Find the lines of the data below that include "computer". Report their number only.

--

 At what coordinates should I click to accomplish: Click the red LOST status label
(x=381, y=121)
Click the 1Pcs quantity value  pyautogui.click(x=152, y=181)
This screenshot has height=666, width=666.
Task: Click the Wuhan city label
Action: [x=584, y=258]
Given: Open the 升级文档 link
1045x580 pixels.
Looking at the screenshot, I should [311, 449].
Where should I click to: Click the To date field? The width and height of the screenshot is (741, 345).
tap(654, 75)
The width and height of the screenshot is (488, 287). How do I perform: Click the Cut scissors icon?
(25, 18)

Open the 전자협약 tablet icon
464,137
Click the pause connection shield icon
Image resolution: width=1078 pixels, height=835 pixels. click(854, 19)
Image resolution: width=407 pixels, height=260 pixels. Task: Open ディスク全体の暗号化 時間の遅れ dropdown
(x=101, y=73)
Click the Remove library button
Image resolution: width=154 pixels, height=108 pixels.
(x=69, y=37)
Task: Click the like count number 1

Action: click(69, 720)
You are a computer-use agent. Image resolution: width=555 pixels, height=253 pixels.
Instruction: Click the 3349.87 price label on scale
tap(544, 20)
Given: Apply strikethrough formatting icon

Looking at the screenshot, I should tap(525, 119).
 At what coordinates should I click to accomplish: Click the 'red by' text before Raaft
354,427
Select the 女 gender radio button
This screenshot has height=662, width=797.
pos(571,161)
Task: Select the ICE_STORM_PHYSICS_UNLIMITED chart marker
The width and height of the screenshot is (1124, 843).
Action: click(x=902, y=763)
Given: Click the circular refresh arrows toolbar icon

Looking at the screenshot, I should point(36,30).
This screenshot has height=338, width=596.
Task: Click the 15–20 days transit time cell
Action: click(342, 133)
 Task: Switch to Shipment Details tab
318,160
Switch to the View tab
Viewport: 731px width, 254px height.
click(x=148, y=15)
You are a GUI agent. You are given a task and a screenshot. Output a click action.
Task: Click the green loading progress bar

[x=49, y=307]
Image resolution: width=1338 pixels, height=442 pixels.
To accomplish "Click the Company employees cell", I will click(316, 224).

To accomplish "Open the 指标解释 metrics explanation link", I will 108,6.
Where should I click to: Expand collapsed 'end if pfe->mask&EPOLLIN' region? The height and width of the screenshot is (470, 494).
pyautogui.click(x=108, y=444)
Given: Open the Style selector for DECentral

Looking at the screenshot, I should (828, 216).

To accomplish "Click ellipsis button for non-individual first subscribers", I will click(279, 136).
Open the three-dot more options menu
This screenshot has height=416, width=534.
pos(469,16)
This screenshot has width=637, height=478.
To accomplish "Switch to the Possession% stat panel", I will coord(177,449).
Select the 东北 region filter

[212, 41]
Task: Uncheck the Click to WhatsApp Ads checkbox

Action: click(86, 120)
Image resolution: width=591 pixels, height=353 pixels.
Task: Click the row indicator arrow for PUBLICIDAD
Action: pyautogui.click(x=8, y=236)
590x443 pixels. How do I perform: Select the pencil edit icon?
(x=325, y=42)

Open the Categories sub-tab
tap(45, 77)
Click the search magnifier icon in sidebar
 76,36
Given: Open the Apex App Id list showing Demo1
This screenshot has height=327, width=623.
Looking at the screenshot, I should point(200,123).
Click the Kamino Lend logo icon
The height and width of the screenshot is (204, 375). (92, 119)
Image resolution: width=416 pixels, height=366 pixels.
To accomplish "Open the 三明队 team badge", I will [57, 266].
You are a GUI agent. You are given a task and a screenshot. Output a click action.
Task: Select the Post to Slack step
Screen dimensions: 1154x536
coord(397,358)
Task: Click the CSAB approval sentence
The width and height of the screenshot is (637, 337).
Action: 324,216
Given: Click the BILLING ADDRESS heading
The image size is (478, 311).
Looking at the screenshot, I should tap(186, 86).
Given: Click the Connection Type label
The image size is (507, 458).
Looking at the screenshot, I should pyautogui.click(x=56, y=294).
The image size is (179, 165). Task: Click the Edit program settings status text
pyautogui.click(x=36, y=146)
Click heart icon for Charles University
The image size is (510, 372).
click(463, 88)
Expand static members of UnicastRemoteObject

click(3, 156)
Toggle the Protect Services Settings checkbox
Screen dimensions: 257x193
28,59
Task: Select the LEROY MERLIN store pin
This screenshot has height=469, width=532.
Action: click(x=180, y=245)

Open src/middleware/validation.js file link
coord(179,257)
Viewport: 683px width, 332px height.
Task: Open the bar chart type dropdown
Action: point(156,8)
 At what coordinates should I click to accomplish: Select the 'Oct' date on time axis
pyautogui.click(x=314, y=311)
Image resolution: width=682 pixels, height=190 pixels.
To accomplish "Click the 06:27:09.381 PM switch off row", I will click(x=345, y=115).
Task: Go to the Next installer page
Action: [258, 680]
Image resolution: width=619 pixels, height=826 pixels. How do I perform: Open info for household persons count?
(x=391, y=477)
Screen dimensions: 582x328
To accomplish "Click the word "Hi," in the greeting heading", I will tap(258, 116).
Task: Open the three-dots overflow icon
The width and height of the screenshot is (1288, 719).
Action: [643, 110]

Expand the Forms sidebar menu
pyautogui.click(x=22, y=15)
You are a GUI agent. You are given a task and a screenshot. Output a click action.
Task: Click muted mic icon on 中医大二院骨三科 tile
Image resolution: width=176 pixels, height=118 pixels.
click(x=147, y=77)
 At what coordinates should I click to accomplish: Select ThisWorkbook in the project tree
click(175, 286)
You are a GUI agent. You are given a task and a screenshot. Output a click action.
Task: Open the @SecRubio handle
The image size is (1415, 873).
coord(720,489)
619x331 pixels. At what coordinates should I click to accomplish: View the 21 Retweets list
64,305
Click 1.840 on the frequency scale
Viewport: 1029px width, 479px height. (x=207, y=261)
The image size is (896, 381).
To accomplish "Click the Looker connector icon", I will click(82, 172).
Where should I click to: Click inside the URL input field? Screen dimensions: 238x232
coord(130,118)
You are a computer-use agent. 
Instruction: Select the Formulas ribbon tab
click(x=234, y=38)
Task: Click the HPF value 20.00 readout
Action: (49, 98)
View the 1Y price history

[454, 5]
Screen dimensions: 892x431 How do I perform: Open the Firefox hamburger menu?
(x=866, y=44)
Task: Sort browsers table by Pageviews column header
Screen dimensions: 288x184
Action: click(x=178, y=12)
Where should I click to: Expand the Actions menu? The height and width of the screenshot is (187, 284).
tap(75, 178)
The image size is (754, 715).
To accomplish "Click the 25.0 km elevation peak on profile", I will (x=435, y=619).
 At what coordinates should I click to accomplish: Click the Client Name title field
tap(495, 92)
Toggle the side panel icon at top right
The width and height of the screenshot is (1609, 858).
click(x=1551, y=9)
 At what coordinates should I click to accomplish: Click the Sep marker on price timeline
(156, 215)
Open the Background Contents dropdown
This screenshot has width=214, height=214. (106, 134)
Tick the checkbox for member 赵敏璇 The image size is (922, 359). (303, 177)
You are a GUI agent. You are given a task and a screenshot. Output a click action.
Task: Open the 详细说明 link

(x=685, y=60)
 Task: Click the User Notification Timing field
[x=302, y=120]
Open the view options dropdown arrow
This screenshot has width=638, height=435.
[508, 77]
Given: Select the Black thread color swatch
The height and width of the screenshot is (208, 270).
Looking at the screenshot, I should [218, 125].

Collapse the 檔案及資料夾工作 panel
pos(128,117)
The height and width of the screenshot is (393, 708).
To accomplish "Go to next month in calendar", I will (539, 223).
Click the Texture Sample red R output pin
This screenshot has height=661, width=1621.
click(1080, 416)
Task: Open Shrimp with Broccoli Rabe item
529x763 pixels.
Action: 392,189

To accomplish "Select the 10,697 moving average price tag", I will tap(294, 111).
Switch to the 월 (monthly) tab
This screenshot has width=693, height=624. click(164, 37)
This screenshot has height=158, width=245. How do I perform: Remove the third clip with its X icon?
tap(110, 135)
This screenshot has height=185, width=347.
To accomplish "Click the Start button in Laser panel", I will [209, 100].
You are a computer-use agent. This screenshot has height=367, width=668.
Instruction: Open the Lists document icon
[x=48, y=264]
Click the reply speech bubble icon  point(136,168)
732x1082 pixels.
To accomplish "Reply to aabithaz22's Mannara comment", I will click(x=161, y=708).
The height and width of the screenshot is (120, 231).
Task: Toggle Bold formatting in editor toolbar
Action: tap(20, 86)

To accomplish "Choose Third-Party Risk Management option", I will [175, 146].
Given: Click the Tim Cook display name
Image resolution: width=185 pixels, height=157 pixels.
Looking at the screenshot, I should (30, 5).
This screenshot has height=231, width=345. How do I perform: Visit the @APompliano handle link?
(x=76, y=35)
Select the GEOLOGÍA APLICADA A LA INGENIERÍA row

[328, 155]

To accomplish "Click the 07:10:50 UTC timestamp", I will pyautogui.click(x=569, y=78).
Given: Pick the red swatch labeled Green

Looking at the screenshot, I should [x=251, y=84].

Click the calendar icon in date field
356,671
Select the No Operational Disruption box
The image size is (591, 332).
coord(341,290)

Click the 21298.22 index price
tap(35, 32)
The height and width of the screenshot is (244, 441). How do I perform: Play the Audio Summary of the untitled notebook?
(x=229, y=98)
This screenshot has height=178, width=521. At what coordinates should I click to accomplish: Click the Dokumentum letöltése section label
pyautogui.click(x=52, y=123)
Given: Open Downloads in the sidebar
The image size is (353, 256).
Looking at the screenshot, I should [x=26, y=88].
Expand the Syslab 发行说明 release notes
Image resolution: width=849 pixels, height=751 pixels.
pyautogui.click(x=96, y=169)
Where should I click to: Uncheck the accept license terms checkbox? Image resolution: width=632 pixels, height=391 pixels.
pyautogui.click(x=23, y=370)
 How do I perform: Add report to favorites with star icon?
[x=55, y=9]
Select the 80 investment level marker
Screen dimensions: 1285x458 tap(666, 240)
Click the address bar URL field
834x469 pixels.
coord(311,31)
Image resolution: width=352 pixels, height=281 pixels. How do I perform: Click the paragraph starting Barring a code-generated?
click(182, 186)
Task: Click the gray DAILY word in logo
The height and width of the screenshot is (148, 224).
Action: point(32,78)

--

• **EXERCISE RESULT**: 3